Y, a pesar de todo, el tema recurrente, casi obsesivo, en estas improvisadas conversaciones polvorientas, son las futuras elecciones. Una esperanza —quizás un autoengaño colectivo— se aferra a la idea de que un nuevo liderazgo traerá consigo un alivio a esta asfixiante realidad. Se debaten nombres, se analizan mentiras disfrazadas de “promesas”, se fantasea con un futuro menos sombrío. Yo, sin embargo, observo con escepticismo. Prefiero esta cautela amarga a una esperanza fallida.
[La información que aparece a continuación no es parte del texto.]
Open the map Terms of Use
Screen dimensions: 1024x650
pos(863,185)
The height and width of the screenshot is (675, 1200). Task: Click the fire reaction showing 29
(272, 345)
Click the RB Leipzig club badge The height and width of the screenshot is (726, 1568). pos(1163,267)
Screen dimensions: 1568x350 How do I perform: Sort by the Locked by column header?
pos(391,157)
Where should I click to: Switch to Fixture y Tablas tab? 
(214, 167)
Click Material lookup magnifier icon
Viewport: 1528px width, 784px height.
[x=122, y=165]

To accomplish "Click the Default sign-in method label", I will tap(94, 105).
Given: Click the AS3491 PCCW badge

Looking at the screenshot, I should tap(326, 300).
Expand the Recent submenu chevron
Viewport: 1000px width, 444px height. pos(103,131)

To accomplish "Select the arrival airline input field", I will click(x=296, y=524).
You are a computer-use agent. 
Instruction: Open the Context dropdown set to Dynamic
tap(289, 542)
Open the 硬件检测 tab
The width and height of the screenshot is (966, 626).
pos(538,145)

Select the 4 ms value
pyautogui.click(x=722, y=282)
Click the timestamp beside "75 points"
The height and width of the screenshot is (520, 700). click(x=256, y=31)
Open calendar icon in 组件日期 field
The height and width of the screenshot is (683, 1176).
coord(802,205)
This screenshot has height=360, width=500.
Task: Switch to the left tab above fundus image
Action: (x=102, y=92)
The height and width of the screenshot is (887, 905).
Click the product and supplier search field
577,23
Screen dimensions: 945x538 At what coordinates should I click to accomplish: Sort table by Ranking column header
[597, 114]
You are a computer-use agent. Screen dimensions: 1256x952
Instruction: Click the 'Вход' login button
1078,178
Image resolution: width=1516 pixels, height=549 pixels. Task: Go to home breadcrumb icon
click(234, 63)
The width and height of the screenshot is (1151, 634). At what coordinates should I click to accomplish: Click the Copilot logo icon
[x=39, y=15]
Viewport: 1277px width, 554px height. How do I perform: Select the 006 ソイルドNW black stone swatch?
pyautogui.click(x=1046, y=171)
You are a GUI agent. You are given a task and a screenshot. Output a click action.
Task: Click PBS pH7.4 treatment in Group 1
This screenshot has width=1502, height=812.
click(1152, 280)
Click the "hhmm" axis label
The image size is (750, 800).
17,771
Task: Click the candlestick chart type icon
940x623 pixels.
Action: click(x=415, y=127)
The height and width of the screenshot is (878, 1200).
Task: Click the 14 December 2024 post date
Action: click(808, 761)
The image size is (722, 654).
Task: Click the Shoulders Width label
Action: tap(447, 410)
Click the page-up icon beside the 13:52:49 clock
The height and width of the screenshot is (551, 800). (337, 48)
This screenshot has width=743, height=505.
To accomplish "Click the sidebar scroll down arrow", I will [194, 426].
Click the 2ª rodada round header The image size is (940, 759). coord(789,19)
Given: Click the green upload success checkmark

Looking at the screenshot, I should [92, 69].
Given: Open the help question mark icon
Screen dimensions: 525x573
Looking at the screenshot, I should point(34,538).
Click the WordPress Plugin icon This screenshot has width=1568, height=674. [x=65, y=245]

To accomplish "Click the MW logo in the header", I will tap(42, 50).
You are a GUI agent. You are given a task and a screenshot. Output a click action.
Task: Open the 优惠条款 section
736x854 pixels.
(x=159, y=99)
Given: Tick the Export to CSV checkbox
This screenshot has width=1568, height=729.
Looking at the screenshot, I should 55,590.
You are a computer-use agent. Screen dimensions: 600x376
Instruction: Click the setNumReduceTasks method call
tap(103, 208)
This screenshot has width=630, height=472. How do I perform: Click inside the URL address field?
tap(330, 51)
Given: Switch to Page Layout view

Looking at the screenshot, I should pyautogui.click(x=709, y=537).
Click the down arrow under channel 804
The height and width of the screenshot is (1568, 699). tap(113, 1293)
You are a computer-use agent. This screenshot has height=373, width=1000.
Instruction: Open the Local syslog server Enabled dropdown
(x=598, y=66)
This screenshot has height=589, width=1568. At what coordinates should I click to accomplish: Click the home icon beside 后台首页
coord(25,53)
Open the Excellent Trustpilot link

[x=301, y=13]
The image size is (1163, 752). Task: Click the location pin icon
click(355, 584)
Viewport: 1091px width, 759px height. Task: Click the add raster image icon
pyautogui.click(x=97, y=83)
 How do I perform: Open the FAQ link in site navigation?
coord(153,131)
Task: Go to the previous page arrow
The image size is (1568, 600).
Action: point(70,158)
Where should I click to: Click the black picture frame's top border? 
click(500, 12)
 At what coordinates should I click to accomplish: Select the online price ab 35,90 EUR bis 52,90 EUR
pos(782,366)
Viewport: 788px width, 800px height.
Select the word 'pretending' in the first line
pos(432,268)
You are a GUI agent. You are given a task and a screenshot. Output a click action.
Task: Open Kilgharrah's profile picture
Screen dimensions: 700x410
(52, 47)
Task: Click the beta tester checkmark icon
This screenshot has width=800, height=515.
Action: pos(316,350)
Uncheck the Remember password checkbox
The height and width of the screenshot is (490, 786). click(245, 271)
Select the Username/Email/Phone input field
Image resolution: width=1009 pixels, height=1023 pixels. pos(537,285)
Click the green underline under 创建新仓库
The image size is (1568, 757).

Así transcurre la vida en Cobija, en este descenso lento y polvoriento. Vamos de bajadita, sí, en este neutro económico y social. Y la pregunta sigue flotando en el aire enrarecido: ¿será que al final de esta pendiente, cubierta de polvo y desilusión, nos espera un abismo aún más profundo? Mientras tanto, seguimos deslizándonos, con la mirada fija en un horizonte incierto, aferrándonos a la tenue esperanza de que, quizás, en algún momento, alguien encuentre la palanca para sacarnos de este neutro paralizante.
Cobija huele a tierra seca, a promesas incumplidas, a una especie de descenso perpetuo que arrasa y se lleva por delante las alegrías y esperanzas de lo que un día fuimos. ¿Fuimos?
P.D. Aún queda trabajo: por ellas, por sus miradas, por sus sonrisas, por su inocencia, por sus esperanzas.
Por una Bolivia democrática, equitativa e intercultural.